* [SUPPLIED RECORDS]:
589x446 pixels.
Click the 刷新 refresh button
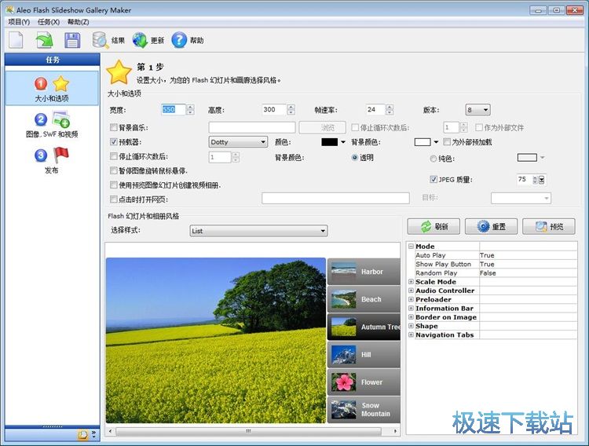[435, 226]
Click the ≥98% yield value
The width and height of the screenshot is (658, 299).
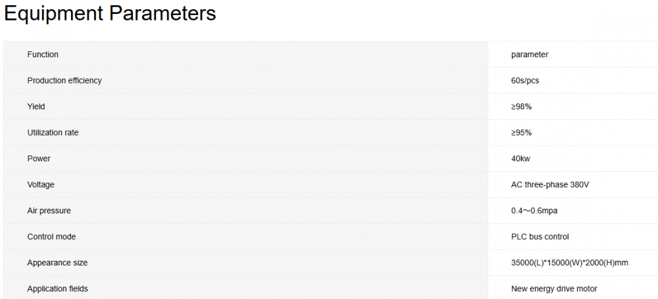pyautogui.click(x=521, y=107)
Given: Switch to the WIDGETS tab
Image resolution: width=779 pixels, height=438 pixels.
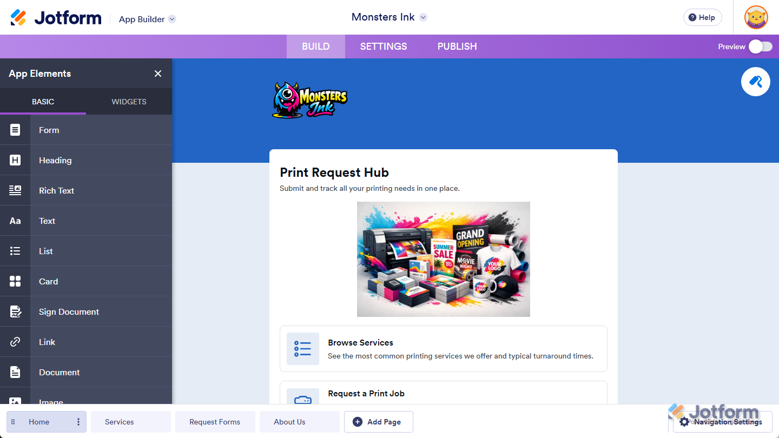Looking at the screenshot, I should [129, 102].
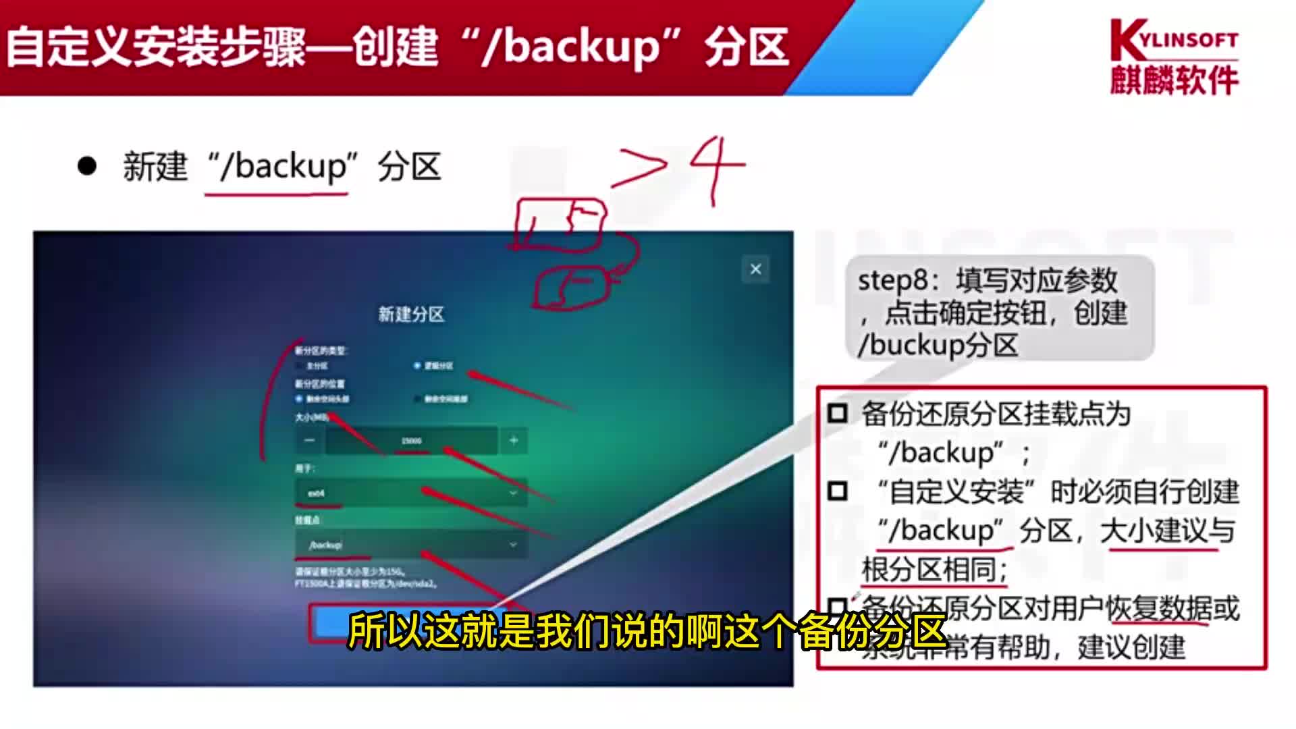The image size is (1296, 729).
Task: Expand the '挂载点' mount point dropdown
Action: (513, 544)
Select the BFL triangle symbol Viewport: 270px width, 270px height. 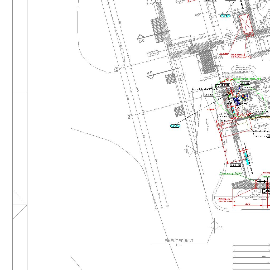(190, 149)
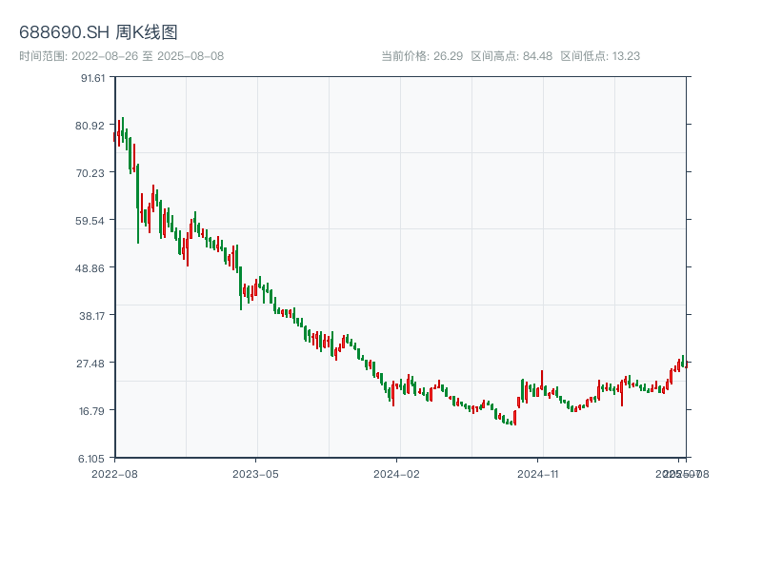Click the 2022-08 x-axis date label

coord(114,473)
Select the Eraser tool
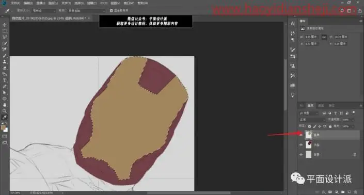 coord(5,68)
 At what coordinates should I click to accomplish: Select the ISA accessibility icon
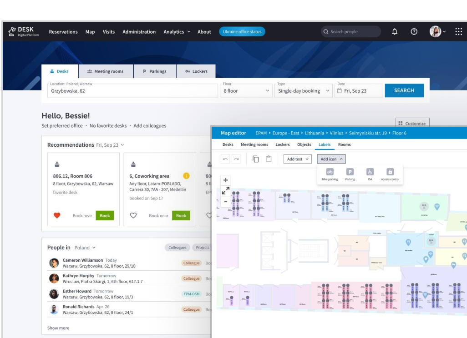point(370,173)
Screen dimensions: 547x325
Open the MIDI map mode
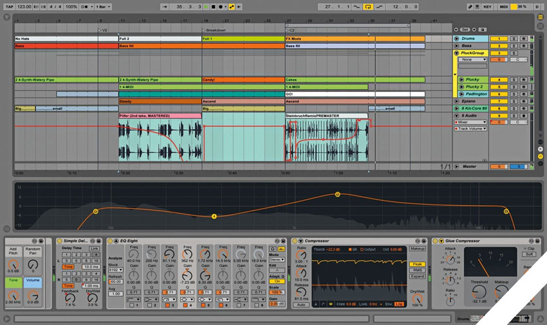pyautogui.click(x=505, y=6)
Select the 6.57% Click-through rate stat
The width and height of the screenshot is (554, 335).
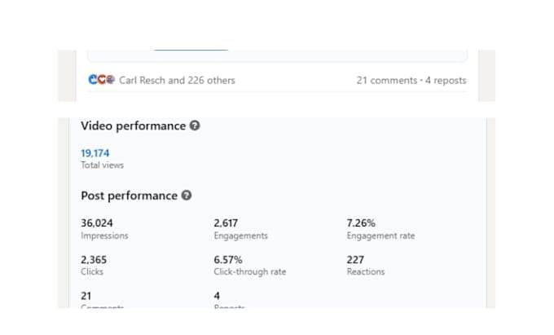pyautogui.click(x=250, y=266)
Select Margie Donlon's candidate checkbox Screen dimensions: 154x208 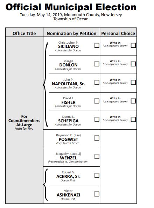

* [WHAT THE TASK ASKS]: Exactly the lines from the top of the entries through the line with "Given: Switch to the WIDGETS tab", inclusive, must be given again, with every picture omitted.

* [EXERCISE ANSWER]:
589x446 pixels.
Click the 刷新 refresh button
[435, 226]
Click the ≥98% yield value
The width and height of the screenshot is (658, 299).
pyautogui.click(x=521, y=107)
Given: Switch to the WIDGETS tab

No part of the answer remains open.